SAHİH-İ BUHARİ

Bablar - Konular - Numaralar

KİTABU SIFATU’S-SALAT

<< 440 >>

باب: وضع الأكف على الركب في الركوع.

118. Rükuda Avuçların Dizlere Konması

 

-وقال أبو حميد في أصحابه: أمكن النبي صلى الله عليه وسلم يديه من ركبتيه.

Ebu Humeyd cemaatine şöyle demiştir: "Resulullah elleriyle dizlerini iyice kavrardı."

 

حدثنا أبو الوليد قال: حدثنا شعبة، عن أبي يعفور قال: سمعت مصعب بن سعد يقول:

 صليت بجانب أبي، فطبقت بين كفي، ثم وضعتها بين فخذي، فنهاني أبي وقال: كنا نفعله فنهيناعنه، وأمرنا أن نضع أيدينا على الركب.

 

[-790-] Mus'ab İbn Sa'd şöyle demiştir: "Bir gün babamın (Sa'd İbn Ebu Vakkâs) yanında namaza durmuştum. Namazda ellerimin ayalarını birbirine yapıştırıp bacaklarımın arasına koydum. Babam bana bir daha böyle yapmamamı söyleyip şöyle dedi: "Biz de bir zamanlar böyle yapardık. Fakat bunu yapmak (ResuIullah Sallallahu Aleyhi ve Sellem tarafından) bize yasaklandı; bize ellerimizi dizlerimizin üzerine koymamız emredildi."

 

 

AÇIKLAMA:     Rükuda ellerin dizlere konması; sağ elin sağ dize, sol elin de sol dize kon­ması anlamındadır.

_Görev listesi_:
**A)** Aşağıdaki (i), (ii) ve (iii) ifadelerinin kaynak metinle uyuşup uyuşmadığını belirleyin ve her biri için evet ya da hayır yanıtını, metindeki belirleyici sözleri aynen alıntılayarak verin.
(i) Mus'ab İbn Sa'd, babasının yanında namaza durmuştur.
(ii) Sa'd İbn Ebu Vakkâs, avuçları birbirine yapıştırıp bacakların arasına koymayı kendilerinin hiç yapmadığını söylemiştir.
(iii) Açıklamaya göre rükuda sağ el sol dize konur.
**B)** Kaynak metne göre şu soruları yanıtlayın:
(i) Ebu Humeyd'e göre Resulullah dizlerini neyle iyice kavrardı?
(ii) Mus'ab, ellerinin ayalarını birbirine yapıştırdıktan sonra onları nereye koydu?
(iii) "Rükuda Avuçların Dizlere Konması" başlığı hangi numarayı taşır?
**C)** Kaynak metinde "[-790-] Mus'ab İbn" sözlerini içeren yerden başlayıp "dize kon­ması anlamındadır." sözlerinden sonra biten kısmı harfi harfine kopyalayın.

_Veriler_:
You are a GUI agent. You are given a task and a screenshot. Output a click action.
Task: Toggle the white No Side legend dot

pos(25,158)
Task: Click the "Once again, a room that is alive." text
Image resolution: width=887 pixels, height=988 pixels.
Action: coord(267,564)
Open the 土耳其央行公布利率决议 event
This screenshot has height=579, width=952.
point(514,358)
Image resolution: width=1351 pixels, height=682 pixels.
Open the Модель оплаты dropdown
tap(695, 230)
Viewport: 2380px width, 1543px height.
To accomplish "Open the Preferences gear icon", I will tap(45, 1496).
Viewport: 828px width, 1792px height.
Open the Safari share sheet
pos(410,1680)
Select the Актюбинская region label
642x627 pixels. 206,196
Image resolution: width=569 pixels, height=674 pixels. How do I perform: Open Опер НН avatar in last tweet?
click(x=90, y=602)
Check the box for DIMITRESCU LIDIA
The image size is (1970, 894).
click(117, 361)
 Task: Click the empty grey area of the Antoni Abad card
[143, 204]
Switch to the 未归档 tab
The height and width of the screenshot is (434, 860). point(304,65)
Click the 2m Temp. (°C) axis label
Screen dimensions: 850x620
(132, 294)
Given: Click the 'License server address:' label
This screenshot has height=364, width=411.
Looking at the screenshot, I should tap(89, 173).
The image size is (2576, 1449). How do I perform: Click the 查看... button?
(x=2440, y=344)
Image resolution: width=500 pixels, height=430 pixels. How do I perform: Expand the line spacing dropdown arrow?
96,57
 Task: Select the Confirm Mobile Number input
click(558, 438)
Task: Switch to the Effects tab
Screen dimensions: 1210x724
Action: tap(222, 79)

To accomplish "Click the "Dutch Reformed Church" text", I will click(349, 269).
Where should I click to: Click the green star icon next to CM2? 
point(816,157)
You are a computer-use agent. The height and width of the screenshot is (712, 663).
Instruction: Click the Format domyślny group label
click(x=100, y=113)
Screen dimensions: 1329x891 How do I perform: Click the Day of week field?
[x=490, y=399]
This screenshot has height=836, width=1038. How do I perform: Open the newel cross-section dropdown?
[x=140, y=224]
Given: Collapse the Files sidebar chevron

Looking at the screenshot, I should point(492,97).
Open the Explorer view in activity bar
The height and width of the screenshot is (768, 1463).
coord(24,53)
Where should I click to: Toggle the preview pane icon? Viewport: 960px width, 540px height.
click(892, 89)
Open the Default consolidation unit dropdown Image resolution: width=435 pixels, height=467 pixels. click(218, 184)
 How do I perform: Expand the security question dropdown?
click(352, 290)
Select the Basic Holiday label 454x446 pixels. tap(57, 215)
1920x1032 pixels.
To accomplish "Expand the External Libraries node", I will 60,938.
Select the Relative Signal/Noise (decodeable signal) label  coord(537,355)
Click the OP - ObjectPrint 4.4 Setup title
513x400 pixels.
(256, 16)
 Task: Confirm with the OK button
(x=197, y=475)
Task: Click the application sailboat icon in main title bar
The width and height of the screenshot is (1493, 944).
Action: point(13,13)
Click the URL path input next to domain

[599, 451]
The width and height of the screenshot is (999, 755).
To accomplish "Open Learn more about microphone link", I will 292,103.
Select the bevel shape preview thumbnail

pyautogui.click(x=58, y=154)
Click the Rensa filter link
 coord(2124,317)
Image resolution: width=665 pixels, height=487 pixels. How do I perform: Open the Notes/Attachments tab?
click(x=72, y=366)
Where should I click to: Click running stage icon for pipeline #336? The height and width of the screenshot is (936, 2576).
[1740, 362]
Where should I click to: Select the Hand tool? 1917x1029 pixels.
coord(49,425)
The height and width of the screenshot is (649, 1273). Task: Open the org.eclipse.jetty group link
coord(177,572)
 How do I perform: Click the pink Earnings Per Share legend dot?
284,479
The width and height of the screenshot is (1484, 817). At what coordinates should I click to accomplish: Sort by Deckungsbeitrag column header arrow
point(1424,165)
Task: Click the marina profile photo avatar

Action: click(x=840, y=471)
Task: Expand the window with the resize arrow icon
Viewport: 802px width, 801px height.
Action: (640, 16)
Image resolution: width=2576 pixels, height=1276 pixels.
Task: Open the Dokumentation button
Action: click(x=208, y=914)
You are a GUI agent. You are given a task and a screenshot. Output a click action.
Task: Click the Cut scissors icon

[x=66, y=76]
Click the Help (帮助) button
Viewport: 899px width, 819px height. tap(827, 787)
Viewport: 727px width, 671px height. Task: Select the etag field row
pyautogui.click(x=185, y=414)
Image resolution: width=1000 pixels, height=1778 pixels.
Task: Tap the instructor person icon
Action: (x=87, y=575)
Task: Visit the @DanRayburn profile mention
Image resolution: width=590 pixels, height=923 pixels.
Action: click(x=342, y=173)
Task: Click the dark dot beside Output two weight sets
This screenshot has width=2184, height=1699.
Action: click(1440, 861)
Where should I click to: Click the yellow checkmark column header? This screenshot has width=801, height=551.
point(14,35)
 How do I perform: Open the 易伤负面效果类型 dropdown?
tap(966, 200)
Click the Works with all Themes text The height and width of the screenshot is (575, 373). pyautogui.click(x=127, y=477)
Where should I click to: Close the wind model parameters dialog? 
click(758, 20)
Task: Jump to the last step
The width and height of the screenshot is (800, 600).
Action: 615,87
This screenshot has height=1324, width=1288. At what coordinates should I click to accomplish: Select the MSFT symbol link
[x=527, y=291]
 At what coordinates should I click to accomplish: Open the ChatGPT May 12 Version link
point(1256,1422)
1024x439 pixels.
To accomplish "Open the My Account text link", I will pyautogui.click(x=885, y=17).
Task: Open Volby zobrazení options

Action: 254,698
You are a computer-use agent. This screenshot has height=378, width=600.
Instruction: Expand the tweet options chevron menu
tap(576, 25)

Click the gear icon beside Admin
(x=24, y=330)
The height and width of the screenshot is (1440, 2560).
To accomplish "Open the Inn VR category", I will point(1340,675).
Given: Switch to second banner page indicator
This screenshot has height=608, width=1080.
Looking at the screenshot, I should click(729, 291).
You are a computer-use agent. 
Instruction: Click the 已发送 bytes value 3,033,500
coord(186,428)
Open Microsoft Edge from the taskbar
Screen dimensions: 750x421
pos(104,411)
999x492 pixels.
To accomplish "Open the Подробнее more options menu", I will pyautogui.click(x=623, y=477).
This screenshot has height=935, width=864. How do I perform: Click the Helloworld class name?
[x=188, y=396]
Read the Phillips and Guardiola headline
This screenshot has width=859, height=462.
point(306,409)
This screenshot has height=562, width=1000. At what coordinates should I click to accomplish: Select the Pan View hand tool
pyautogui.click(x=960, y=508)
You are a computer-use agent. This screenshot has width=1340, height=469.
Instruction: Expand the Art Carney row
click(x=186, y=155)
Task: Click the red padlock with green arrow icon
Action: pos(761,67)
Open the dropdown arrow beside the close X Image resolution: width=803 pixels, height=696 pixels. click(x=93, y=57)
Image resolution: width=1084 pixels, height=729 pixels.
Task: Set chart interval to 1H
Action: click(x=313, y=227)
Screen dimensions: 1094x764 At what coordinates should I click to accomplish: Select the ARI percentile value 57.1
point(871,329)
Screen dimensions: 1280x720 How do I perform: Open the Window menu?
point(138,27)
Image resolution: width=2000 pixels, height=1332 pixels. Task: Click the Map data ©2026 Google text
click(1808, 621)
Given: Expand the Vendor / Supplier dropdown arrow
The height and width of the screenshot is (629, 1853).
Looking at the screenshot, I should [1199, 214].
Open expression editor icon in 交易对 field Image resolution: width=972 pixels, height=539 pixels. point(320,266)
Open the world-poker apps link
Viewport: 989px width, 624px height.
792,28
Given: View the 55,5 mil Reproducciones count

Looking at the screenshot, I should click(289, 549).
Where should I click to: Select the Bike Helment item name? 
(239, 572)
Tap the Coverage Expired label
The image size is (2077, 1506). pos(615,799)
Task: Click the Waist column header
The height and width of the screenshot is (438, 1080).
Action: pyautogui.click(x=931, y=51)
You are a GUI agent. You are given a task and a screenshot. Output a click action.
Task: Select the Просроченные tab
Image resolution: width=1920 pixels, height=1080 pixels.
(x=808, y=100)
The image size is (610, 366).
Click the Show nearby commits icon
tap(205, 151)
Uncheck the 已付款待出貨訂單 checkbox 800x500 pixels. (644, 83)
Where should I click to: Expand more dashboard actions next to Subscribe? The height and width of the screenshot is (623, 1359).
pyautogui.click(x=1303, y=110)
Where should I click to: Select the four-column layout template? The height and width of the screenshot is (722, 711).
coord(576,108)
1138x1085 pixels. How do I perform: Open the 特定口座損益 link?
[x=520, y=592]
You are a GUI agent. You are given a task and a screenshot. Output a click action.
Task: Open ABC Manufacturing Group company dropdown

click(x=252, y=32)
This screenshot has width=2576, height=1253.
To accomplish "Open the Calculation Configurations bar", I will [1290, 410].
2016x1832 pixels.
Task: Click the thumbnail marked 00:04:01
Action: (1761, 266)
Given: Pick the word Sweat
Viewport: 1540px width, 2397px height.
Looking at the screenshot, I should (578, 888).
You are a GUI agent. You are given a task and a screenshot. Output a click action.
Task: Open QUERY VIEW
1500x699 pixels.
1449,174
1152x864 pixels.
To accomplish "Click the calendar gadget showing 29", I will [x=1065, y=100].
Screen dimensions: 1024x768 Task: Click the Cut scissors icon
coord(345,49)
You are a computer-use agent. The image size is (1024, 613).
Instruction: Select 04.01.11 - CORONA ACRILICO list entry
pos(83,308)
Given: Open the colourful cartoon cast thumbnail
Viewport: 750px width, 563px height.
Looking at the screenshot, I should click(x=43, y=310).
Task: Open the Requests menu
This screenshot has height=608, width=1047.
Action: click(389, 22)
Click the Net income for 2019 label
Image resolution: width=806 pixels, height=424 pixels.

_Çözümler_:
**A)**
(i) Evet: "Bir gün babamın (Sa'd İbn Ebu Vakkâs) yanında namaza durmuştum."
(ii) Hayır: "Biz de bir zamanlar böyle yapardık."
(iii) Hayır: "sağ elin sağ dize"

**B)**
(i) Elleriyle.
(ii) Bacaklarının arasına.
(iii) 118.

**C)**
[-790-] Mus'ab İbn Sa'd şöyle demiştir: "Bir gün babamın (Sa'd İbn Ebu Vakkâs) yanında namaza durmuştum. Namazda ellerimin ayalarını birbirine yapıştırıp bacaklarımın arasına koydum. Babam bana bir daha böyle yapmamamı söyleyip şöyle dedi: "Biz de bir zamanlar böyle yapardık. Fakat bunu yapmak (ResuIullah Sallallahu Aleyhi ve Sellem tarafından) bize yasaklandı; bize ellerimizi dizlerimizin üzerine koymamız emredildi."

 

 

AÇIKLAMA:     Rükuda ellerin dizlere konması; sağ elin sağ dize, sol elin de sol dize kon­ması anlamındadır.